Harvey is sitting and spinning in Texas. It’s so large, high cirrus clouds are spinning off into Middle Tennessee.
Harvey is flooding Houston, rivaling and exceeding our May 2010 flood.
By comparison, here were our totals in 2010:
My parents live inside Houston’s inner loop. The photos below were taken today.
Skyline in the distance.
This is I-10 at TC Jester, submerged “all the way the eye can see, east and west.”
Houston’s medical center. My sister says this is where everyone went for shelter from Tropical Storm Alison’s superflood. Now look at it. “This is going to be devastating,” she said.

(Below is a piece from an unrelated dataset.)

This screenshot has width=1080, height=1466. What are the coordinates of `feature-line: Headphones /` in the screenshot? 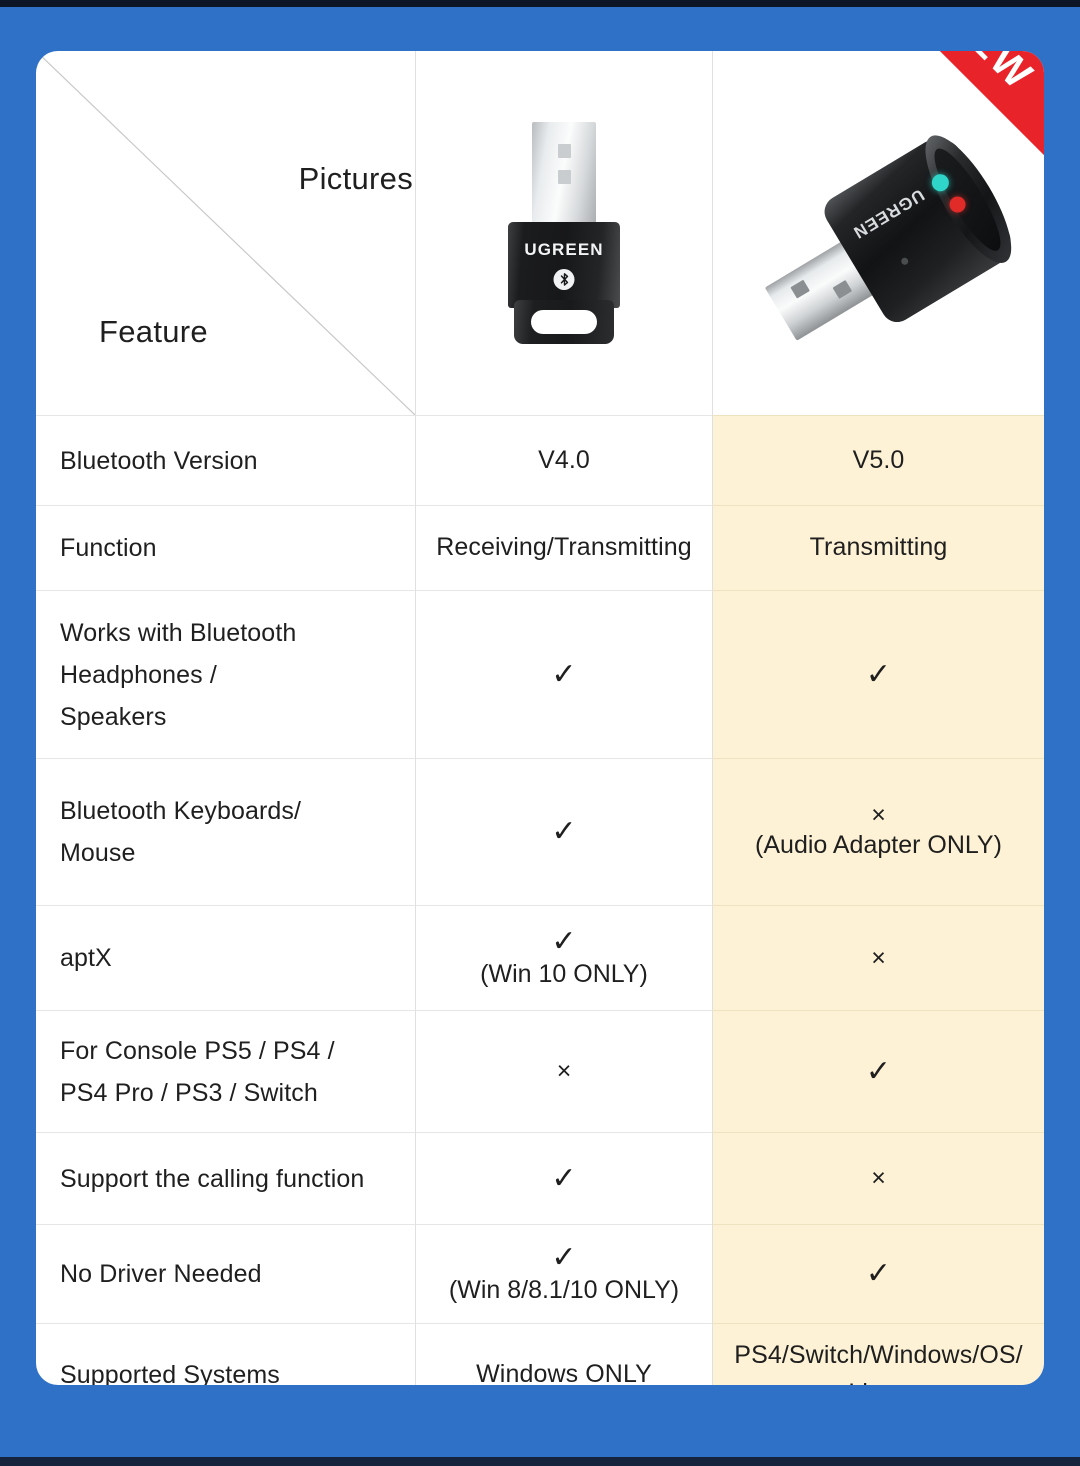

Back in Tennessee, Monday & Tuesday will bring mid 80°s temps, higher humidity, and more clouds. Rain will be possible at any time, but the rainmaking system appears weak, so don’t expect a rainout. In fact, hi-res regional weather models don’t think we will see that much rain at all. Global models disagree; they think our best chance of rain will be each afternoon.
Wednesday through Next Weekend: Where is Harvey Going?
Harvey’s official track:
Harvey may influence our weather as soon as Wednesday night.
One model, the NAM12 (below, showing 1 PM Wednesday to 1 AM Thursday), thinks rain will spin in from Harvey Wednesday night. For what it’s worth the GFS model agrees.
Other models disagree, and hold off Harvey’s rain until Thursday or Friday.
The latest run of the Euro model predicts Harvey’s remnants run right through Middle Tennessee Friday and Saturday, bringing 2 to 4 inches of rain. However, the earlier run of the Euro predicts barely enough rain to cancel stuff, so we may dodge a washed out first half of the Labor Day Weekend.
Forecast uncertainty remains high.
NWS-Nashville wrote: Forecast confidence is low at this point because it is so many days away plus much depends on Harvey…but rain chances for this period look higher than they did during the past two forecast cycles.
Any impacts here will be nothing like what we’ve seen, and will see, in Texas. Only rain for us.